» **Work order 1**: In the butterfly article, update the passage from "At the arboretum, Zagory" to "Arboretum Teaching Nursery.", replacing "butterfly magnets" with "pollinator favorites".
» **Work order 2**: According to the butterfly article, why are not all flowers created equal in the eyes of butterflies?

» **Supplied text**:
++++++

Debbie Arrington

How to make butterflies happy

Bring butterflies into your garden

Many species of butterflies call California home. Here are some that may be visiting your landscape.
Up Next
Many species of butterflies call California home. Here are some that may be visiting your landscape.

In the eyes of butterflies, not all flowers are created equal.

“Butterflies don’t see things the way we do,” explained Ellen Zagory, public horticulture director for the UC Davis Arboretum. “Insects mostly see ultraviolet; the colors they see we don’t normally see. Flowers look very different under ultraviolet.”

Keep that in mind when picking out posies to lure swallowtails and skippers.

At the arboretum, Zagory and other butterfly lovers have learned which plants are possible butterfly magnets. Several of those favorites will be available during the fall plant sale Saturday, Oct. 1, at the Arboretum Teaching Nursery.

++++++

» **Information provided**:
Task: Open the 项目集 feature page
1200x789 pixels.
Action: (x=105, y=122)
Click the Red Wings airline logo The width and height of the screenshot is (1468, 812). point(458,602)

++++++

» **Written reply 1**:
At the arboretum, Zagory and other butterfly lovers have learned which plants are possible pollinator favorites. Several of those favorites will be available during the fall plant sale Saturday, Oct. 1, at the Arboretum Teaching Nursery.

» **Written reply 2**: Butterflies don't see things the way people do. Insects mostly see ultraviolet, colors people don't normally see, and flowers look very different under ultraviolet.